SecurityStateManager

Kotlin |Java

open class SecurityStateManager

kotlin.Any
↳	android.os.SecurityStateManager

SecurityStateManager provides the functionality to query the security status of the system and platform components. For example, this includes the system and vendor security patch level.

Summary

Constants
static String	`KEY_KERNEL_VERSION` The kernel version key returned as part of the `Bundle` from `getGlobalSecurityState`.
static String	`KEY_SYSTEM_SPL` The system SPL key returned as part of the `Bundle` from `getGlobalSecurityState`.
static String	`KEY_SYSTEM_SUPPLEMENTAL_PATCHES` The system supplemental patches key returned as part of the `Bundle` from `getGlobalSecurityState`.
static String	`KEY_VENDOR_SPL` The vendor SPL key returned as part of the `Bundle` from `getGlobalSecurityState`.
static String	`KEY_VENDOR_SUPPLEMENTAL_PATCHES` The vendor supplemental patches key returned as part of the `Bundle` from `getGlobalSecurityState`.

Public methods
open Bundle	`getGlobalSecurityState()` Returns the current global security state.

Constants

KEY_KERNEL_VERSION

Added in API level 35

static val KEY_KERNEL_VERSION: String

The kernel version key returned as part of the Bundle from getGlobalSecurityState.

Value: "kernel_version"

KEY_SYSTEM_SPL

Added in API level 35

static val KEY_SYSTEM_SPL: String

The system SPL key returned as part of the Bundle from getGlobalSecurityState.

Value: "system_spl"

KEY_SYSTEM_SUPPLEMENTAL_PATCHES

Added in API level 37

static val KEY_SYSTEM_SUPPLEMENTAL_PATCHES: String

The system supplemental patches key returned as part of the Bundle from getGlobalSecurityState.
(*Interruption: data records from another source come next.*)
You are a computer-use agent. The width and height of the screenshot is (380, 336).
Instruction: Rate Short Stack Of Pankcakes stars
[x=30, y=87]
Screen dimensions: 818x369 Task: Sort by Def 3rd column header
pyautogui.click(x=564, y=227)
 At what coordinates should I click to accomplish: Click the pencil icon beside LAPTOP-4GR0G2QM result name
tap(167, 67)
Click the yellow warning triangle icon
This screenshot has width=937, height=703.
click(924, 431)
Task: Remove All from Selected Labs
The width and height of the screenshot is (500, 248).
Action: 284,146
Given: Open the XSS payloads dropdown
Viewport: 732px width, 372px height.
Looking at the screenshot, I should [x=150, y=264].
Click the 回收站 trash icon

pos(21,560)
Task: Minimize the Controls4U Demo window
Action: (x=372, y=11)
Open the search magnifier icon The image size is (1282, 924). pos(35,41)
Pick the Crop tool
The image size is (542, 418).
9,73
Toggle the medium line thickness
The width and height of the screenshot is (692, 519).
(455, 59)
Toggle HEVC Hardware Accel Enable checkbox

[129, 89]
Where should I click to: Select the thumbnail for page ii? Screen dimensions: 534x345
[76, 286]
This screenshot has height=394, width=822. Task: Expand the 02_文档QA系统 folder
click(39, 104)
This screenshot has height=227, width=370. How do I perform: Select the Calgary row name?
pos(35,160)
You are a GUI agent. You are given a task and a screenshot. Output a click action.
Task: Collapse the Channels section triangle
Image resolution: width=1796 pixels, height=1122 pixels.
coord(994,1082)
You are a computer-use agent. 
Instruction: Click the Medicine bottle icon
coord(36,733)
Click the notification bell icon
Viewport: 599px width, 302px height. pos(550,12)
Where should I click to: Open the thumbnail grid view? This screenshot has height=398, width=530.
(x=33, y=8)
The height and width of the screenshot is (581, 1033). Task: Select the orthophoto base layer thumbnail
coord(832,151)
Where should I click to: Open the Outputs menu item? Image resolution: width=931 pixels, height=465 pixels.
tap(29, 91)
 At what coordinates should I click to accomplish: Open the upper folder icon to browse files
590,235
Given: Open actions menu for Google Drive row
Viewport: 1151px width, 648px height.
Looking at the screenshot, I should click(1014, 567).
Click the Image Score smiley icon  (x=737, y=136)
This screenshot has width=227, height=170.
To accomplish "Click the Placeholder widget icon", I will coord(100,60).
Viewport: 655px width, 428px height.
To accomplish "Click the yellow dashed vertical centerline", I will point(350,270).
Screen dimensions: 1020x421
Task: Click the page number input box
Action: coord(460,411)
The value is a String[] of CVE IDs (e.g., "CVE-2026-12345") that are affirmed to be fully mitigated in the system image, supplemental to the declared KEY_SYSTEM_SPL.

Value: "system_supplemental_security_patches"

KEY_VENDOR_SPL

Added in API level 35

static val KEY_VENDOR_SPL: String

The vendor SPL key returned as part of the Bundle from getGlobalSecurityState.

Value: "vendor_spl"

KEY_VENDOR_SUPPLEMENTAL_PATCHES

Added in API level 37

static val KEY_VENDOR_SUPPLEMENTAL_PATCHES: String

The vendor supplemental patches key returned as part of the Bundle from getGlobalSecurityState.

The value is a String[] listing CVEs (e.g., "CVE-2026-12345") that are affirmed to be fully mitigated in the vendor image, supplemental to the declared KEY_VENDOR_SPL.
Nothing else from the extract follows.